Cycling Weekly will have a rider blogging from every round of this year’s Johnson Health Tech GP Series, offering insight, comment and humour from the fast-paced proceedings.
This week, 2012 Series champion Annie Simpson (Hope Factory Racing) talks us through some of the upsides and downsides of being part of a women’s team with a men’s squad running alongside it.
“Pretty much everything we have on the team is shared between the men’s and women’s squads, be it sets of wheels or rollers to warm up before the race. During the rest of the season we often don’t get a team car, for example during the women’s national series road races, but the support we get at the Grand Prix Series and Tour Series is the same.
“We [the women’s team] probably benefit more from the arrangement. It means we always have a mechanic at the races which is really important.
“The only downside is that with joint teams the manager usually misses out on the women’s race because the briefing for the men’s event is held at the same time. Our manager Lee couldn’t make it to the women’s race in time to see us race.
“It also means we don’t have a manager standing on the side of the road during the race. We have a mechanic, but it is good to have a manager figure standing there, psychologically as much as having instructions shouted at us.
“I know they [the organisation] try to make the two races separate events, but the women’s race does feel like the warm-up race to the Tour Series.
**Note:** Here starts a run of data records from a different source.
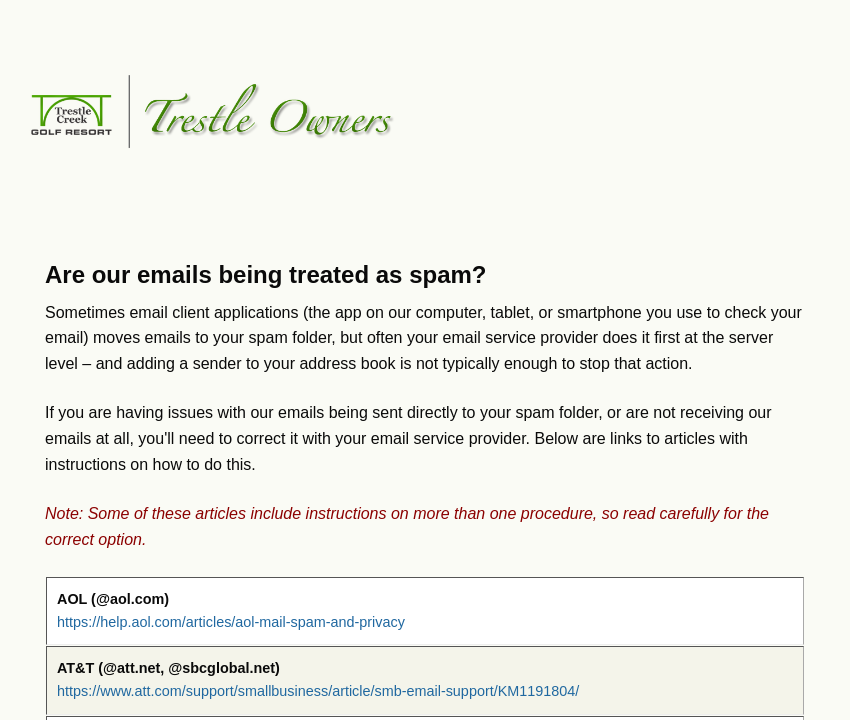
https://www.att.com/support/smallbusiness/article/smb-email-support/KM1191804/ (318, 691)
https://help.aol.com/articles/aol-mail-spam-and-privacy (231, 622)
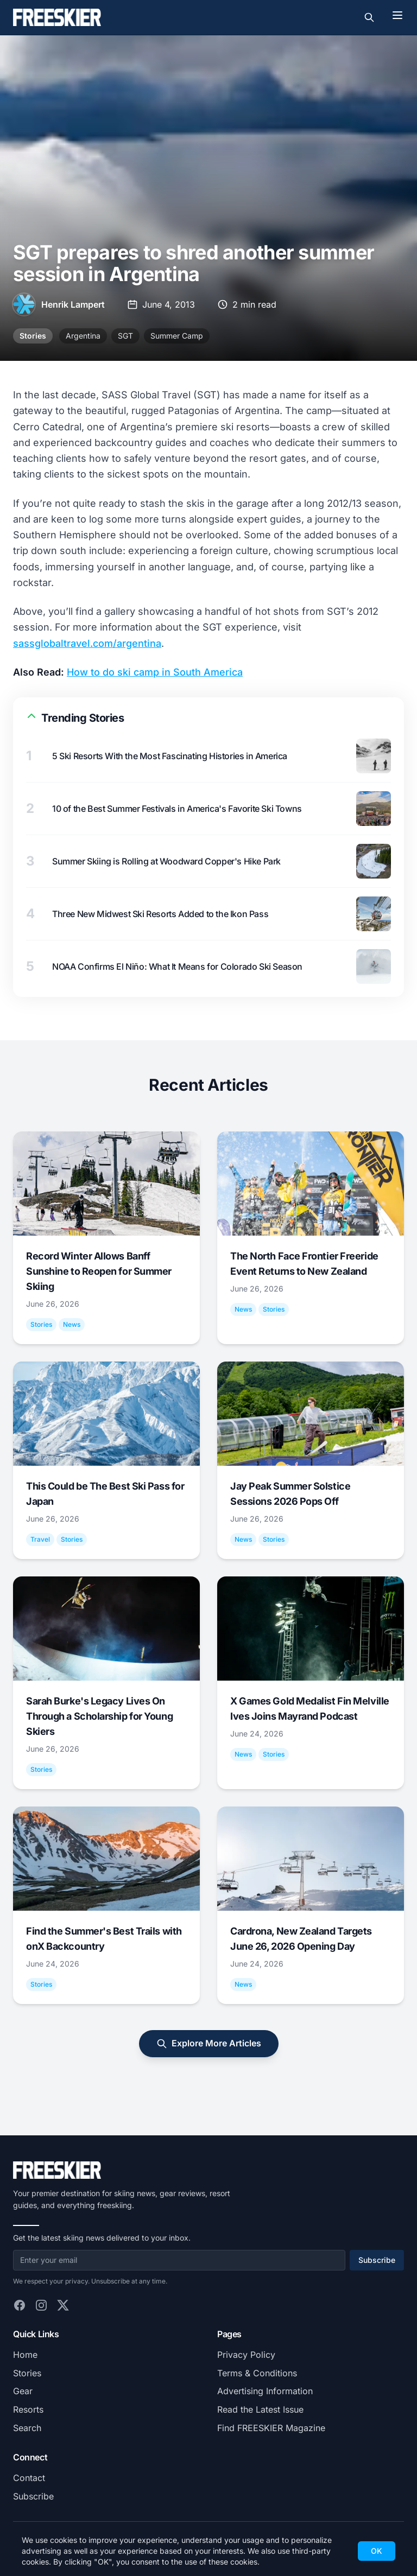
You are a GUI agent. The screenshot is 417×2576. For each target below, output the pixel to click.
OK (376, 2550)
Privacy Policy (246, 2354)
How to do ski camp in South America (155, 672)
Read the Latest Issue (260, 2409)
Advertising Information (265, 2391)
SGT (125, 335)
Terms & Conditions (257, 2373)
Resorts (28, 2409)
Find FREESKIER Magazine (271, 2427)
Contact (29, 2477)
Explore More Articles (208, 2043)
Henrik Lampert (73, 304)
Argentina (83, 335)
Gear (23, 2391)
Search (27, 2427)
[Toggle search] (369, 17)
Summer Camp (176, 335)
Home (25, 2354)
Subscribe (376, 2260)
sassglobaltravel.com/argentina (87, 643)
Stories (33, 335)
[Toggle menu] (397, 15)
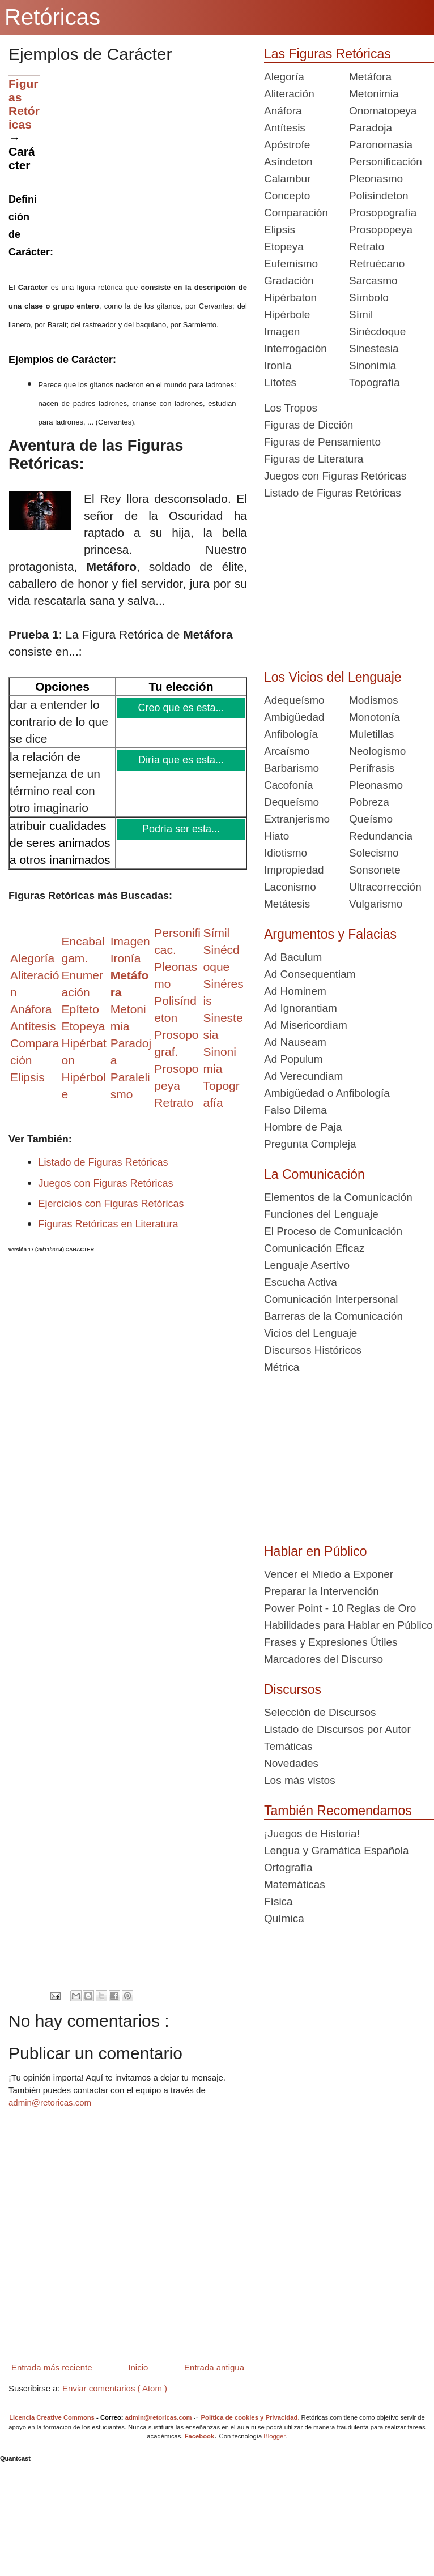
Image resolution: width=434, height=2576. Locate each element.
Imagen (282, 331)
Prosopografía (382, 213)
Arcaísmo (286, 751)
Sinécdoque (377, 331)
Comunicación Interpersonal (331, 1299)
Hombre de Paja (303, 1127)
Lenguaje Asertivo (307, 1265)
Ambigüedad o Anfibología (327, 1093)
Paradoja (370, 128)
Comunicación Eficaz (314, 1248)
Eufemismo (291, 263)
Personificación (385, 162)
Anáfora (283, 111)
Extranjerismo (297, 819)
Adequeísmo (294, 700)
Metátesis (287, 904)
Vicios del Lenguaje (310, 1333)
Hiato (276, 836)
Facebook (200, 2436)
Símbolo (369, 297)
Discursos (292, 1689)
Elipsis (27, 1077)
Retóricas (52, 17)
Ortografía (288, 1867)
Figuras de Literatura (313, 459)
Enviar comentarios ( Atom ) (114, 2388)
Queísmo (371, 819)
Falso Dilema (295, 1110)
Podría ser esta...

“I think it would help to have a bit more clarity in the women’s series. It’s clear with the men’s races that it is a team event but in the women’s series it can be hard to know which standings are important. Often the individual jersey wearers get the limelight but there is no mention of the team, even though they are just as important.
“Actually, I wouldn’t want a women’s race at all the rounds. A lot of the women have day jobs so I’m not sure you’d get full fields at every race, plus there is a lot more going on in the women’s calendar in between the Grand Prix rounds. Until you have full-time women riders then realistically you aren’t going to have enough support.
“I think that combined teams will help women’s racing and help bring the women’s scene along, especially if the women’s team isn’t just a tag along with the men’s squad because the team feel like they have to. Actually, MG-Maxifuel [the only other combined team-Ed.] are arguably outshining and outperforming the men’s squad!”